I’m grateful for my family. Oh, how grateful I am. Abby is learning and growing. I see her flourish in our home, and I see the influence of her sweet mother in her calm smiles and gentle hugs she often offers any one of us. She has an observant soul and is extremely sensitive to others’ needs, even at this young age. I’m terribly fond of her. Jane, too, is learning and growing. She devours whatever good you can offer her. She is kind and tender with her younger sister, pausing her play and activities to encourage Abby and to share her toys. Jane sees the good in the world and is consistently seeking it wherever she goes. How I love Jane as well!
And then there’s Lily. How does her husband begin to describe her? This is a woman who knows God. There is a relationship there that fosters a simple, clean reliability. I know her daily decisions are inspired—there’s this peaceful, unquestioning move to action whenever she hears the Holy Ghost point her in a given direction. And she’s so kind and patient. Day after day she loves and serves her children and her husband. Not one of us doubts it, not Abby, not Jane, not me. I cannot say enough good about Lily. I am so grateful for her.
Recently, I was hired by BYU as a full time instructional designer for the department of Independent Study. My portfolio consists of BYU’s online religion courses as well as various courses tied in to education. How blessed I feel to be involved in teaching and learning at this institution. To obtain a job like this when so many others go without…I hope that I can return even a portion of the goodness shown me. I work in the Amanda Knight Hall just south of campus and it’s a beautiful old building.

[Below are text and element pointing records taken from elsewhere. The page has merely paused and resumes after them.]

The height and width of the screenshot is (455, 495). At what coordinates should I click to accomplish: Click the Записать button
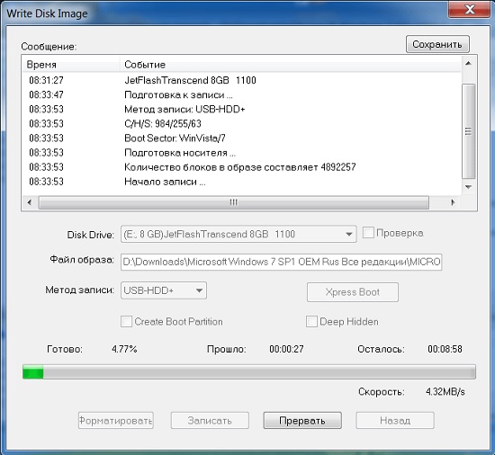(x=210, y=420)
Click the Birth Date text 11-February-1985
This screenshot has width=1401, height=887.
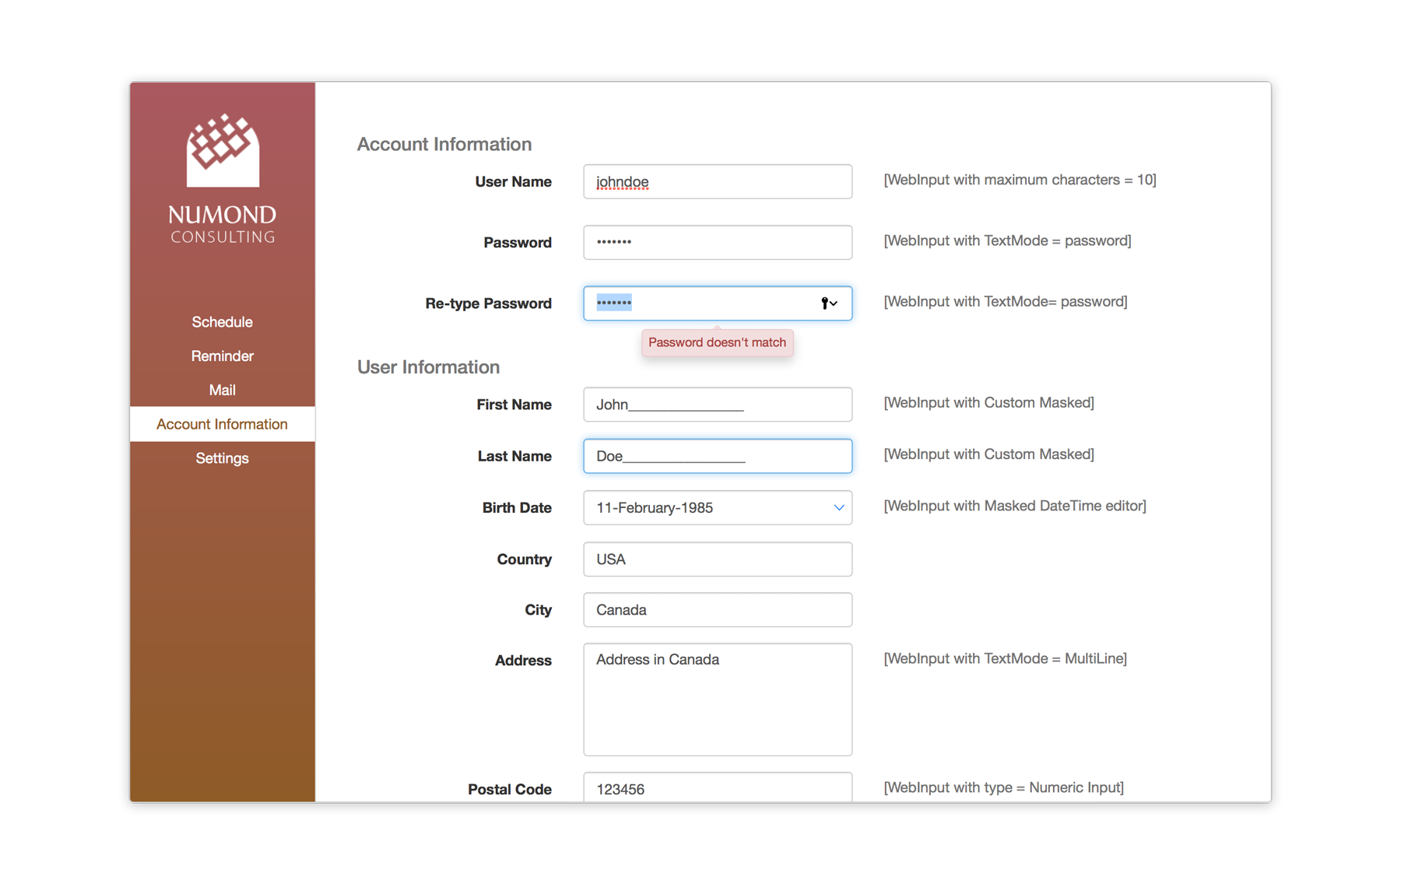coord(655,508)
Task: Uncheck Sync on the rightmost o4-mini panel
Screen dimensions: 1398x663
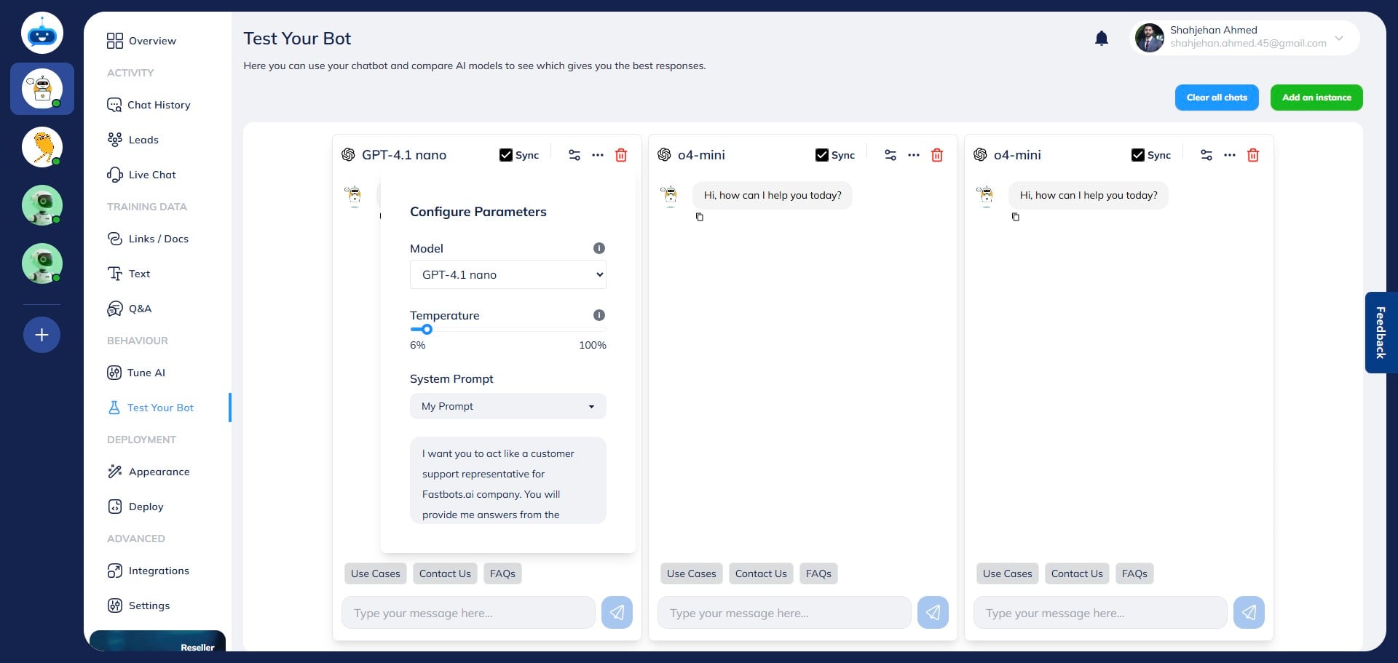Action: (1138, 154)
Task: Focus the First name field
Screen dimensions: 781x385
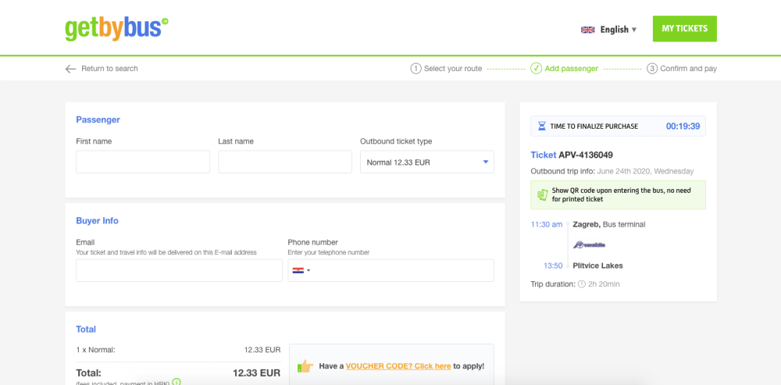Action: [143, 162]
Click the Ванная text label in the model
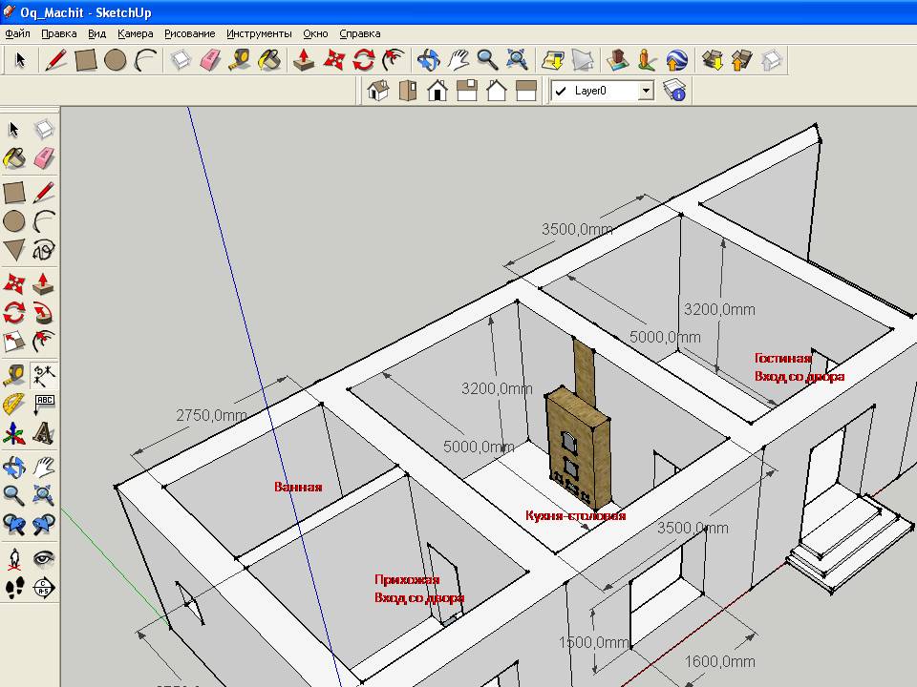This screenshot has height=687, width=917. (298, 487)
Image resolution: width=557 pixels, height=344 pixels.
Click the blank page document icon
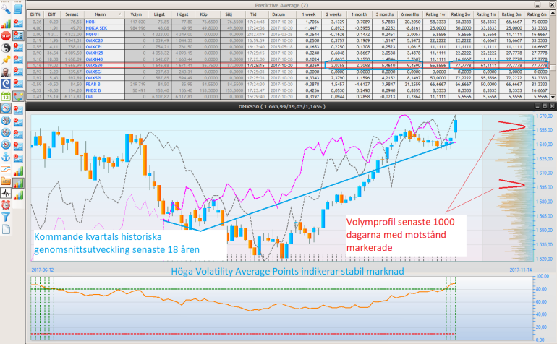click(x=6, y=229)
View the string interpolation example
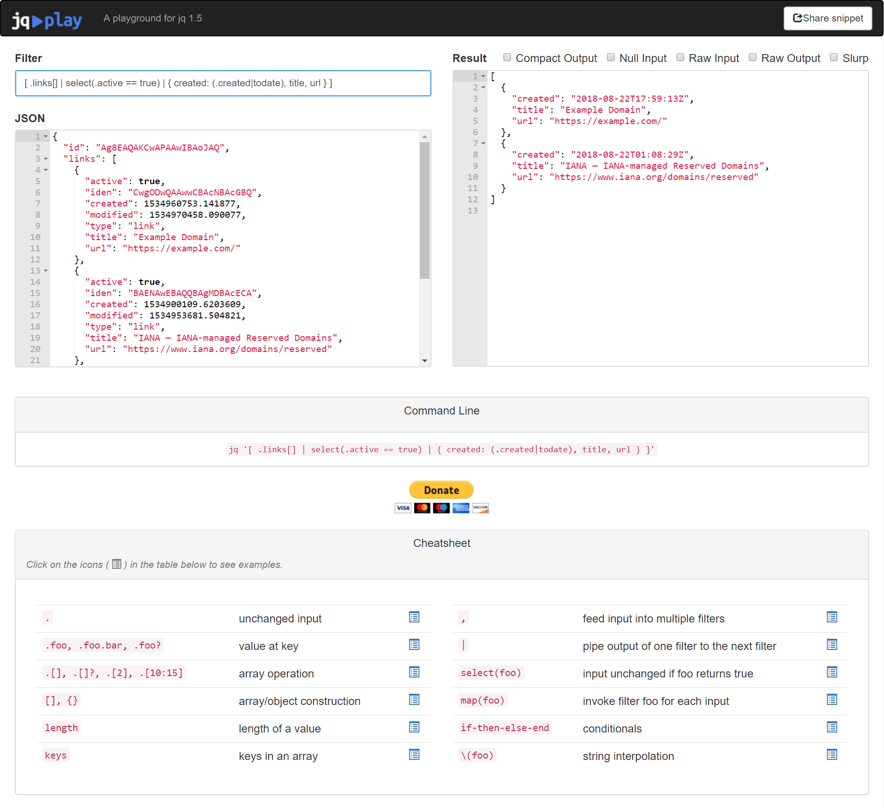This screenshot has width=884, height=808. 832,754
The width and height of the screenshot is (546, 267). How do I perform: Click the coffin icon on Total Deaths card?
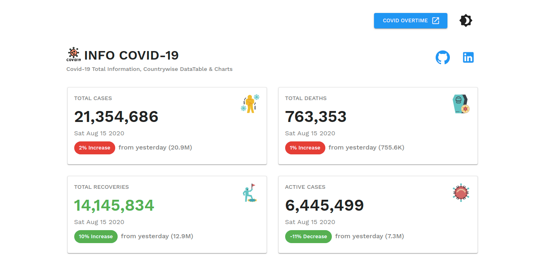coord(461,104)
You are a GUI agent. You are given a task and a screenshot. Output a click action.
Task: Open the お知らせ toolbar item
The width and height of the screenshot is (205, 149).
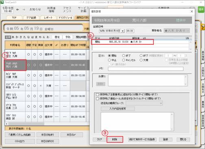click(x=35, y=9)
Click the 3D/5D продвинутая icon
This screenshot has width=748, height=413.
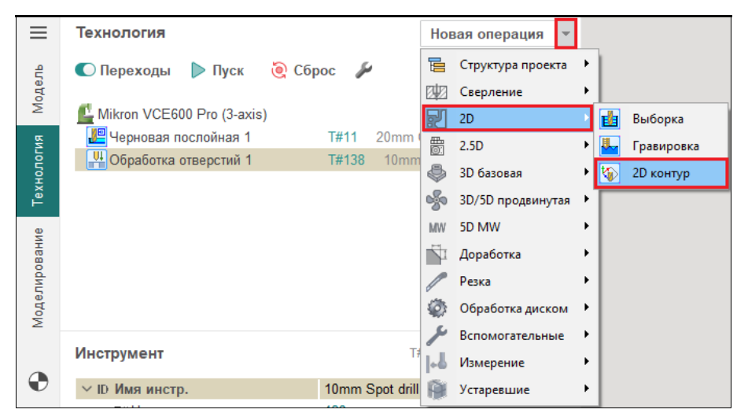click(x=437, y=201)
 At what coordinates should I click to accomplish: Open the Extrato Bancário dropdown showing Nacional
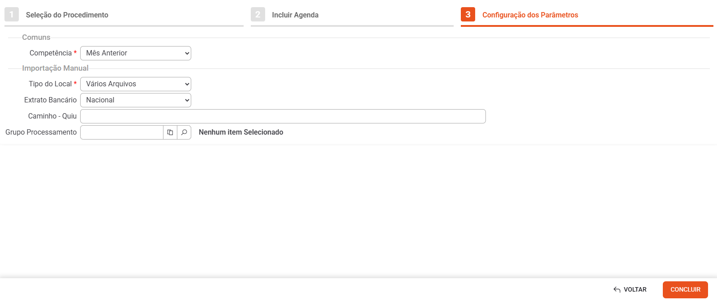tap(136, 100)
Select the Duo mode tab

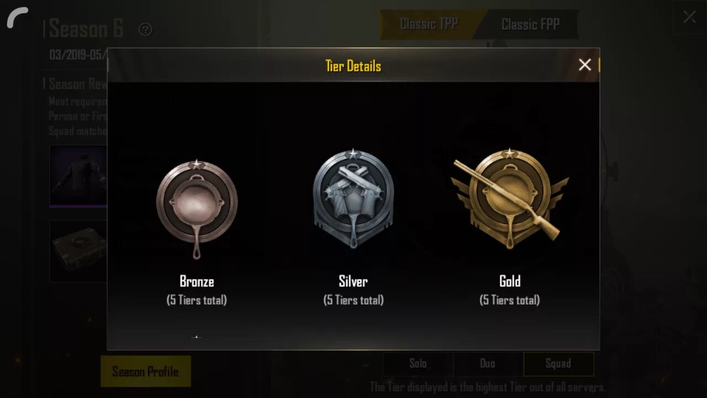[488, 364]

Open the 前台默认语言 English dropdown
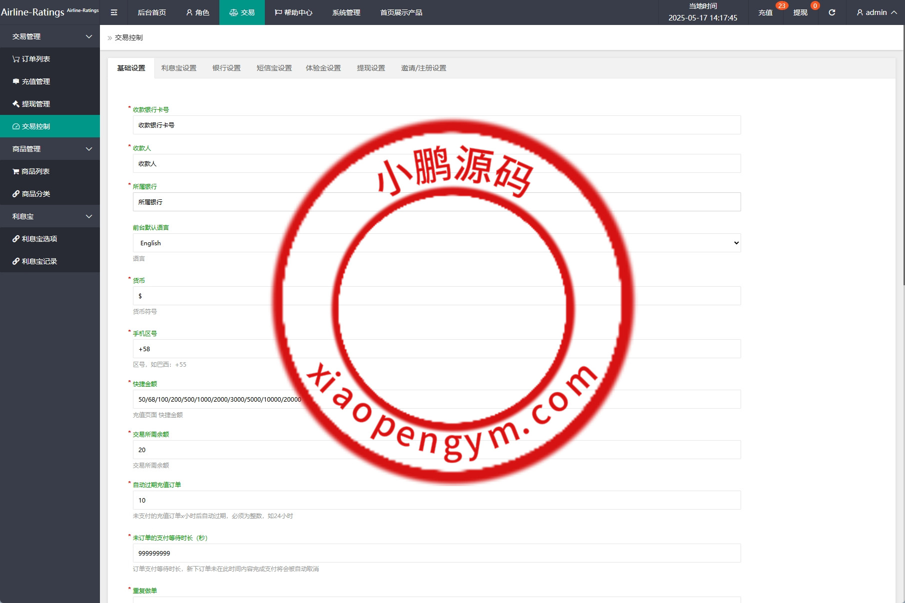tap(436, 243)
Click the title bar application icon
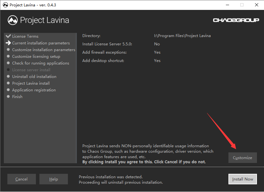Image resolution: width=264 pixels, height=192 pixels. click(5, 5)
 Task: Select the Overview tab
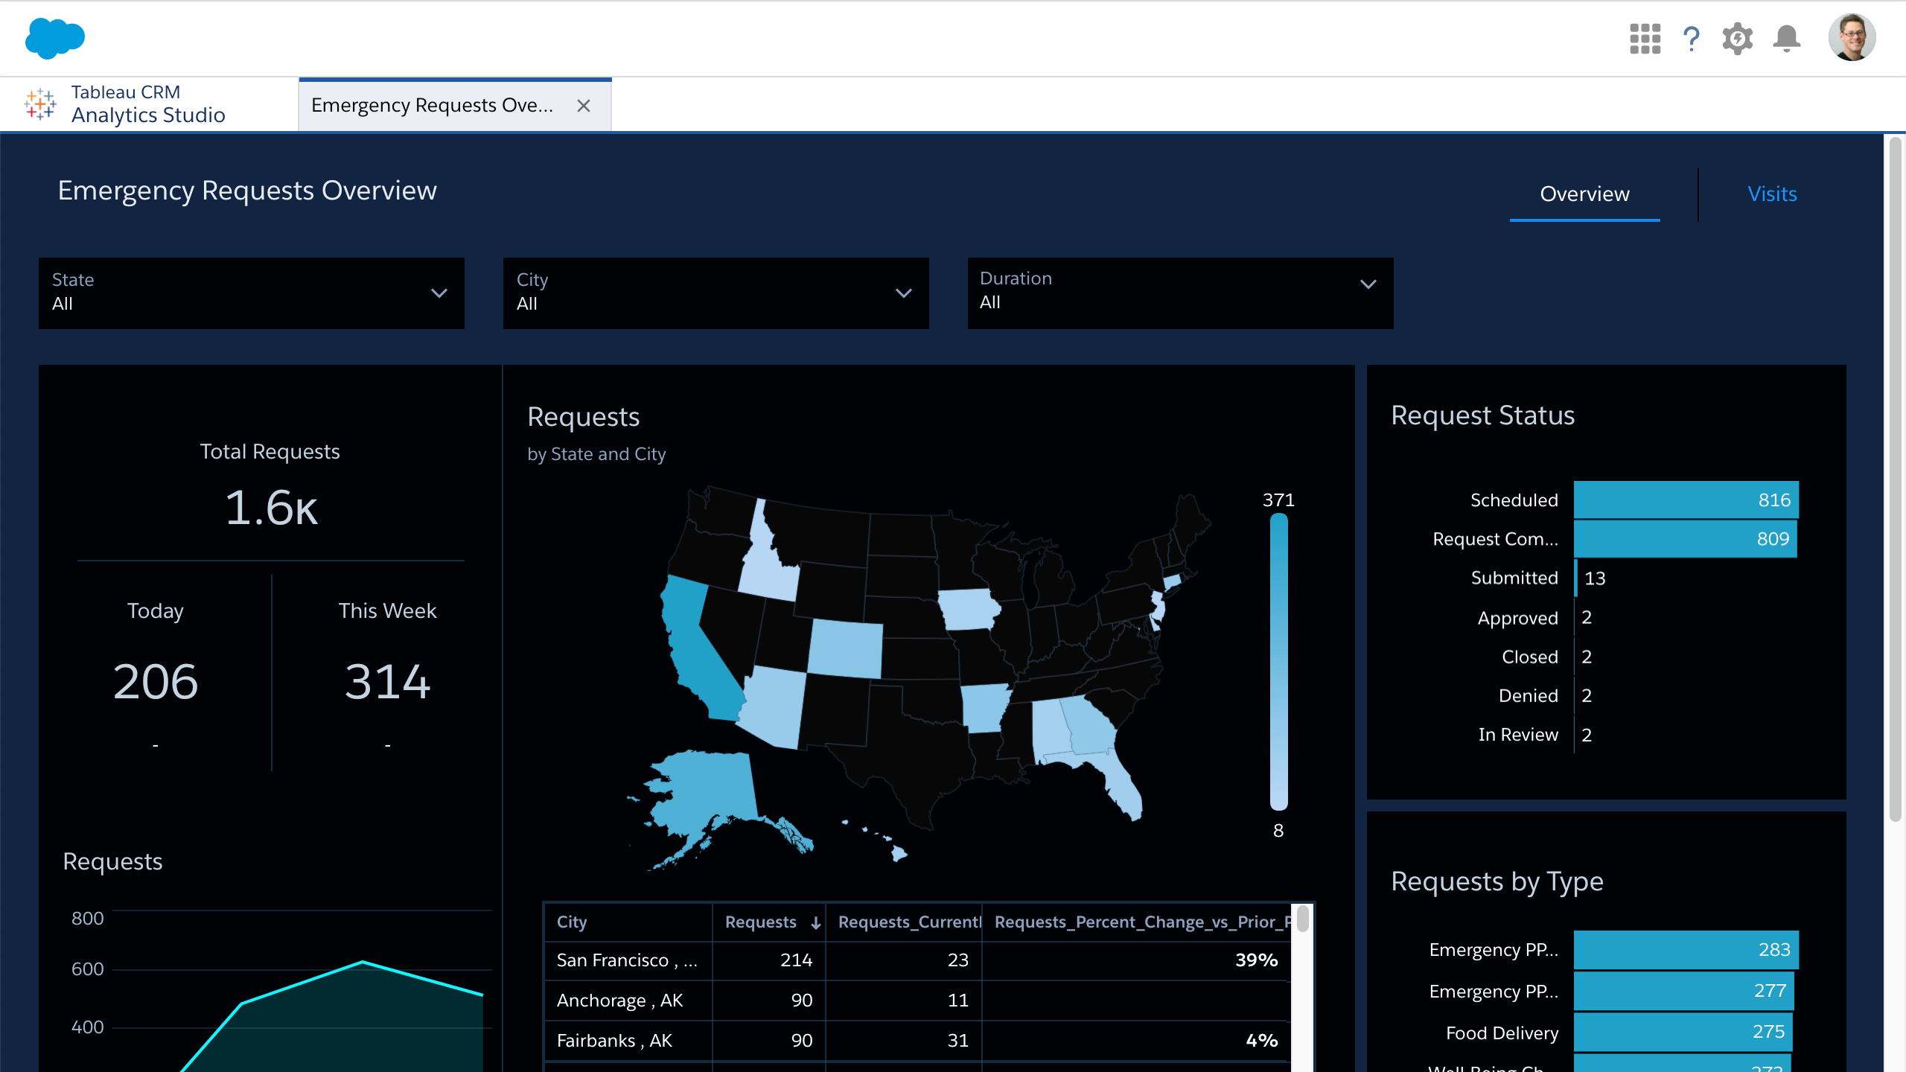[x=1584, y=194]
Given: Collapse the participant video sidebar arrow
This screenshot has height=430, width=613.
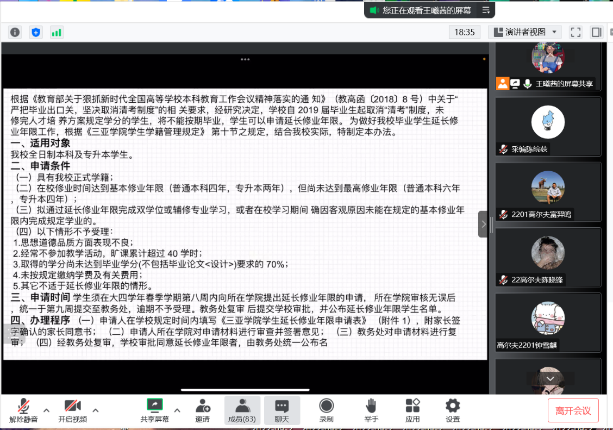Looking at the screenshot, I should pos(483,224).
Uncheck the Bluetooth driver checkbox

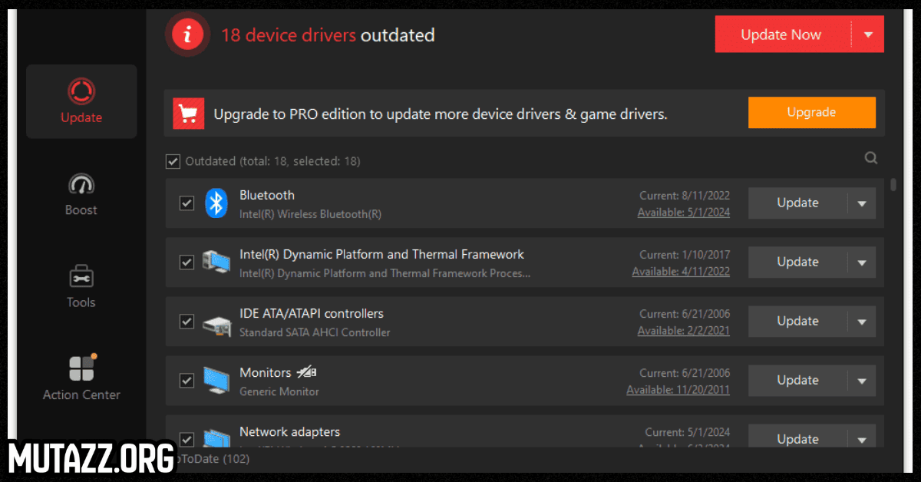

I close with a declaration to the world (and I hope neither my daughters, nor the rest of the world, ever wonder about Steve Mott’s conviction): I know that God lives. I know that He loves us, and I know it because my experiences show me that He knows me and that He cares. I am given challenges that offer me a choice. I am taught by the way I respond to those challenges and choices. I see both good and evil in the world around me, and I have tasted a hearty portion of both. I tell you with confidence that evil is never good. Jane and Abigail, you’ll recall throughout your life the way evil feels, the way it affects people, the things it tries to do to our homes, our families, our nations, our world. You must never give in to it, and if you give in to it, you must never give up to it. It is never too late to choose good, a truth made entirely possible by our Savior, Jesus Christ. Again, how grateful I am. To all who read this, Jane, Abby, Lily, and others, I testify of the good that comes through following the Lord, and only hope I may continue to align my choices more closely with that conviction each passing day.